Sun protection that cools your skin
Reapplying sunscreen on a hot day doesn't have to feel sweaty and sticky. SunSheer SuperChill contains botanical ingredients that help prevent and fight skin inflammation — and they soothe skin upon contact (PreviseCare.com, $36). Pink grapefruit, for example, provides the aromatherapy benefit of a calming, tranquil scent.
Sun protection with added moisturizer
Sunscreen and sun block don't always leave skin feeling soft. The Broad-Spectrum Sun Protection from John Masters Suncare uses natural ingredients to improve your skin's condition while protecting it from the sun (John Masters, $32). Shea butter, green tea extracts and jojoba oil moisturize, while zinc oxide and titanium oxide protect against UVA and UVB rays.
Sensitive skin sun protection with higher SPF
Extremely fair-skinned people may feel most comfortable with a higher level SPF, especially if they plan on spending extended time in the sun. Neutrogena Sensitive Skin Sunscreen Lotion is available in broad-spectrum SPF 60 (Neutrogena, $11). The lotion feels ultra-light on application, but the blend of zinc oxide and titanium dioxide provides serious protection against the sun.
A convenient and safe spray sunscreen
Nothing beats the convenience of a spray sunscreen.
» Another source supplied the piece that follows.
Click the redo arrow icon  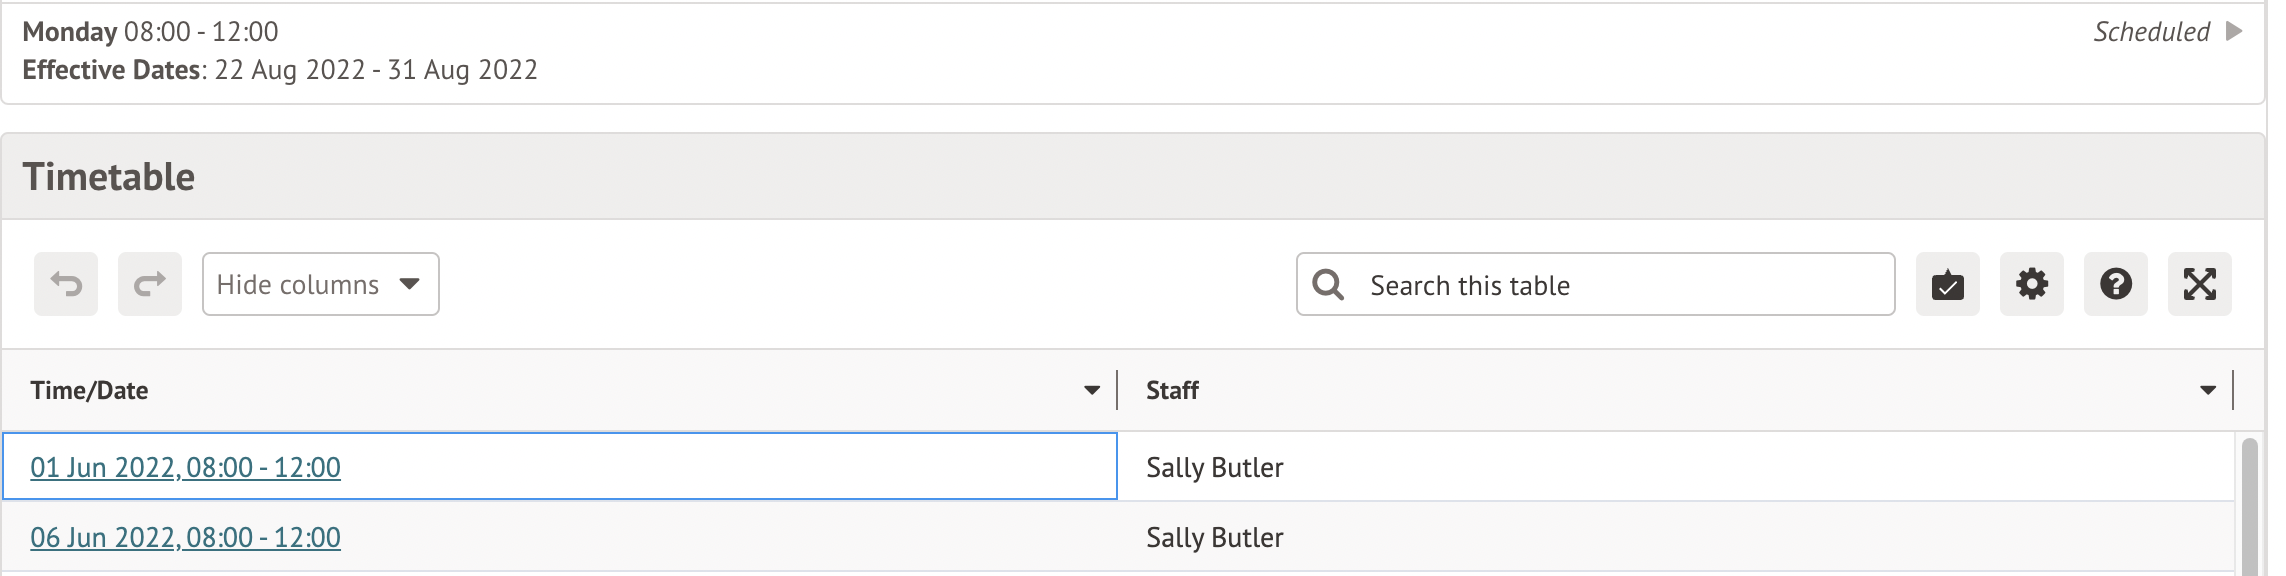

A few pushes of a button and swipes of your hand to smooth the spray, and it's tough to go back to sunscreen lotion. Most spray sunscreens are rife with chemicals, which makes them a prime candidate for skin irritation, not to mention all that breathing in of aerosol spray chemicals. Soleil Toujours® Sunscreen Mist is a mineral-based, non-aerosol sunscreen mist that combats both of those factors (SoleilToujours.com, $36).
The bottom line on sun protection
Sunscreens and sun blocks are an integral part of skin care — especially during summer months. It's worth trying different formulas until you find your family's favorites, even if that means packing a few different bottles each time you know you'll be in the sun.